Most of the ministers taught the geology of Moses, the astronomy of Joshua, and the philosophy of Christ. They regarded scientists as enemies, and their principal business was to defend miracles and deny facts. They knew, however, that men were thinking, investigating in every direction, and they feared the result. They became a little malicious—somewhat hateful. With their congregations they relied on sophistry, and they answered their enemies with epithets, with misrepresentations and slanders; and yet their minds were filled with a vague fear, with a sickening dread. Some of the people were reading and some were thinking. Lyell had told them something about geology, and in the light of facts they were reading Genesis again. The clergy called Lyell an Infidel, a blasphemer, but the facts seemed to care nothing for opprobrious names. Then the "called," the "set apart," the "Lord's anointed" began changing the "inspired" word. They erased the word "day" and inserted "period," and then triumphantly exclaimed: "The world was created in six periods." This answer satisfied bigotry, hypocrisy, and honest ignorance, but honest intelligence was not satisfied.
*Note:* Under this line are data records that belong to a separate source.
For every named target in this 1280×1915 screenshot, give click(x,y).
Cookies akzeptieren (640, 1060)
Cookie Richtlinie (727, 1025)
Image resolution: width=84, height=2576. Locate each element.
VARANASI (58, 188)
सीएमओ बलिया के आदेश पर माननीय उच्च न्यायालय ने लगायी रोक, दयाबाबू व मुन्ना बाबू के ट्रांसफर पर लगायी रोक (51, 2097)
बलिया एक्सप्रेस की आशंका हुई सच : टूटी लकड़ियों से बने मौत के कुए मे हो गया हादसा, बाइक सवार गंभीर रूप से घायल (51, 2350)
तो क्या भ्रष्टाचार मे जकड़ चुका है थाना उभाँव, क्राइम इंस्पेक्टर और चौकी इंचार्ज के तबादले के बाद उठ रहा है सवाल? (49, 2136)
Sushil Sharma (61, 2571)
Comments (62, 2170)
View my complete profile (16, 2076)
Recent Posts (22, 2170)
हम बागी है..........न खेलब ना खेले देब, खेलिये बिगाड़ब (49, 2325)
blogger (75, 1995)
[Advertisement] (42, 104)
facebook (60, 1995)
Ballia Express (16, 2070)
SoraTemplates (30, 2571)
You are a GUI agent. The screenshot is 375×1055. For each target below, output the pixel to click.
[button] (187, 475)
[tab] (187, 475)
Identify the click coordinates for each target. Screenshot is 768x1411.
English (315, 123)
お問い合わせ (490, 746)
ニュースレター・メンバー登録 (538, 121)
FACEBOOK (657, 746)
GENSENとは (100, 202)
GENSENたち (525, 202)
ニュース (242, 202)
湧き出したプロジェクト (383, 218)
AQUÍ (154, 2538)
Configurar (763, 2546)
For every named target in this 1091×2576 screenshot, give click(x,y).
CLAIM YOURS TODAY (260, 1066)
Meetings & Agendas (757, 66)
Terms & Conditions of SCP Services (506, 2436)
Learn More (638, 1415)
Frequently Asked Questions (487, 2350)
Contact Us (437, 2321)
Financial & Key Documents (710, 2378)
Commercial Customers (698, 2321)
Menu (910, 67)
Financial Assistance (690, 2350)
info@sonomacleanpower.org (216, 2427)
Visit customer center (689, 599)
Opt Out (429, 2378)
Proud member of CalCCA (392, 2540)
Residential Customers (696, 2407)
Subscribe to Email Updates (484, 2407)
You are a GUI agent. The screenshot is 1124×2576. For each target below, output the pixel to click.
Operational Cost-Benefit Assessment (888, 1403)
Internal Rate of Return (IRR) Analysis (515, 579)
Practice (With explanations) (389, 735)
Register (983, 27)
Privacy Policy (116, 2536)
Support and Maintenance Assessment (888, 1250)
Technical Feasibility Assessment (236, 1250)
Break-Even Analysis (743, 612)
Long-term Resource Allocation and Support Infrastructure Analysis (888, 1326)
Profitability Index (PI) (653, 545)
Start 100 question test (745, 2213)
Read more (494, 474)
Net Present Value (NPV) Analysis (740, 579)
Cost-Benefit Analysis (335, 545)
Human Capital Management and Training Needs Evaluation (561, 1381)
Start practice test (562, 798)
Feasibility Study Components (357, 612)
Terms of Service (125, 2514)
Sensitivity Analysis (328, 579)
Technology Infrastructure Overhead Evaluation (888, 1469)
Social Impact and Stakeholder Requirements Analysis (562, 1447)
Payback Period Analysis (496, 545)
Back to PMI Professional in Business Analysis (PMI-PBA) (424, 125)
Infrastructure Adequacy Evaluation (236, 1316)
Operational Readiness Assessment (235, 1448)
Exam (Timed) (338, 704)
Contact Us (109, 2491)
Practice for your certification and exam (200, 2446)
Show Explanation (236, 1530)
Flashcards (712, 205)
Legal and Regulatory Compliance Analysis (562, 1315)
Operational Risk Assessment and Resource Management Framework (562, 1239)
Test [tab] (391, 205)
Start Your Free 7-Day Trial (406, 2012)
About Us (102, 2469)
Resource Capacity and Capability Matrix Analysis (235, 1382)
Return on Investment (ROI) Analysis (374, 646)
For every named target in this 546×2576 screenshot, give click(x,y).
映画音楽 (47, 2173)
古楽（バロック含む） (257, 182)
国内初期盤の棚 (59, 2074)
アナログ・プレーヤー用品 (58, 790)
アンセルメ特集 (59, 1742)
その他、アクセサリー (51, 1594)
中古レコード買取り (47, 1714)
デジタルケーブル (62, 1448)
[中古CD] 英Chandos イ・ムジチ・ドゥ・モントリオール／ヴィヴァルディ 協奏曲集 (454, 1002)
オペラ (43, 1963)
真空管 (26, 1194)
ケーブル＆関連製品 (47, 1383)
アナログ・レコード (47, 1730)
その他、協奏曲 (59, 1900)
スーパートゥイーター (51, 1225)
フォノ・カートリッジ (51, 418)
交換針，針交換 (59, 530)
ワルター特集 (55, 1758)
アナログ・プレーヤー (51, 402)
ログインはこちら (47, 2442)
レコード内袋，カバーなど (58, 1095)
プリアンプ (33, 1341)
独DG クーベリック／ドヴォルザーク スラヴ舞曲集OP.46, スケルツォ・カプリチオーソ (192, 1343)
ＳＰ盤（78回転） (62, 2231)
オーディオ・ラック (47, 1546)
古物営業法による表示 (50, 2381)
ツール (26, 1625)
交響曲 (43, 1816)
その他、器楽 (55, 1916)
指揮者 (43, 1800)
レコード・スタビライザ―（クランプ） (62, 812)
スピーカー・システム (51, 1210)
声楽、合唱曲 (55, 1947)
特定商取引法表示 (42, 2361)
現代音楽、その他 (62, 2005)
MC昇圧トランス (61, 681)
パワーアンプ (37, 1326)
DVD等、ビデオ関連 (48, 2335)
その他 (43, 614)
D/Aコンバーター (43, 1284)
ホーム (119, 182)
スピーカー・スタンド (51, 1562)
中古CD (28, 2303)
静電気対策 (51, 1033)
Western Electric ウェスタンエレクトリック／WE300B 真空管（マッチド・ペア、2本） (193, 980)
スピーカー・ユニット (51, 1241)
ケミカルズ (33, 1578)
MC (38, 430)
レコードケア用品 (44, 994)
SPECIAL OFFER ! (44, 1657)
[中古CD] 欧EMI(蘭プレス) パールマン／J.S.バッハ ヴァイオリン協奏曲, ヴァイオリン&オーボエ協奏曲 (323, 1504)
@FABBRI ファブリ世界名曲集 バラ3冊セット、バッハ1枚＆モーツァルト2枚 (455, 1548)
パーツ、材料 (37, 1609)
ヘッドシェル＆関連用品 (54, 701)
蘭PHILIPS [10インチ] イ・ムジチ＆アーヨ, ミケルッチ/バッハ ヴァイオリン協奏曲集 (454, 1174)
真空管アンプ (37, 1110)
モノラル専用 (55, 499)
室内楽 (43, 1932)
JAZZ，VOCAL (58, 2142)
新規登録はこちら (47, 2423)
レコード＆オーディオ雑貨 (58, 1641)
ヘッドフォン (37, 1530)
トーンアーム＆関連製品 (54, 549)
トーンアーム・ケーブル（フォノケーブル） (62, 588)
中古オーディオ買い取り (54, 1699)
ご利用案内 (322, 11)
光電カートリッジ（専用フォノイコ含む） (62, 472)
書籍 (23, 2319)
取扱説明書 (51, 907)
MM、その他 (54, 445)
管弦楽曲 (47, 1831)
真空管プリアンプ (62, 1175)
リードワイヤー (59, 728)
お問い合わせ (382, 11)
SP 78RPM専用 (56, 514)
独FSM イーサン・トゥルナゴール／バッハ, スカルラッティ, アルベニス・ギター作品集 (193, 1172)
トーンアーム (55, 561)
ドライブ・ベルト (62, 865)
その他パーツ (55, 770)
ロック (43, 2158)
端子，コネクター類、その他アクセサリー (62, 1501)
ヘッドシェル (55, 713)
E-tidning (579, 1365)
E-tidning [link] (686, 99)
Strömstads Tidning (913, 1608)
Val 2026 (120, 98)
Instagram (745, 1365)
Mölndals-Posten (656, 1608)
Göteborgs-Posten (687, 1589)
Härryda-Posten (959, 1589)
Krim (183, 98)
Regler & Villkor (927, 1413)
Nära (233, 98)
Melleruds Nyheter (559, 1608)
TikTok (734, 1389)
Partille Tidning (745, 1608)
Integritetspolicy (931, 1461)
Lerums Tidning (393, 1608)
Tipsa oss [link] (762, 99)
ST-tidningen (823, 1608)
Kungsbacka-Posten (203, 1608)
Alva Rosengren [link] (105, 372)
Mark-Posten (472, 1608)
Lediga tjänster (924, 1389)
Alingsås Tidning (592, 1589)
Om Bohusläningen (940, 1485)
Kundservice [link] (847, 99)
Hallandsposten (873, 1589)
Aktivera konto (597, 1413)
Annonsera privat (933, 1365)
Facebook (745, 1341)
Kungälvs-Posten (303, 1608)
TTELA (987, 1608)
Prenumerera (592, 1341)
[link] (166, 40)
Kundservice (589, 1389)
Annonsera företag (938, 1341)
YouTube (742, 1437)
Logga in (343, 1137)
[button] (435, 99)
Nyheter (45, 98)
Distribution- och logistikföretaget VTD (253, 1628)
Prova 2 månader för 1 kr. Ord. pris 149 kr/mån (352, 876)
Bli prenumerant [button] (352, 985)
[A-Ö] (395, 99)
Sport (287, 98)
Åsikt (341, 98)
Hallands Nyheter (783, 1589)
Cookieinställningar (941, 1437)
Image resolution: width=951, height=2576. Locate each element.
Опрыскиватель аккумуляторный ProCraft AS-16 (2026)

More and more was being found about the history of life, of living things, the order in which the various forms had appeared and the relations they had sustained to each other. Beneath the gaze of the biologist the fossils were again clothed with flesh, submerged continents and islands reappeared, the ancient forest grew once more, the air was filled with unknown birds, the seas with armored monsters, and the land with beasts of many forms that sought with tooth and claw each other's flesh.

Haeckel and Huxley followed life through all its changing forms from monad up to man. They found that men, women, and children had been on this poor world for hundreds of thousands of years.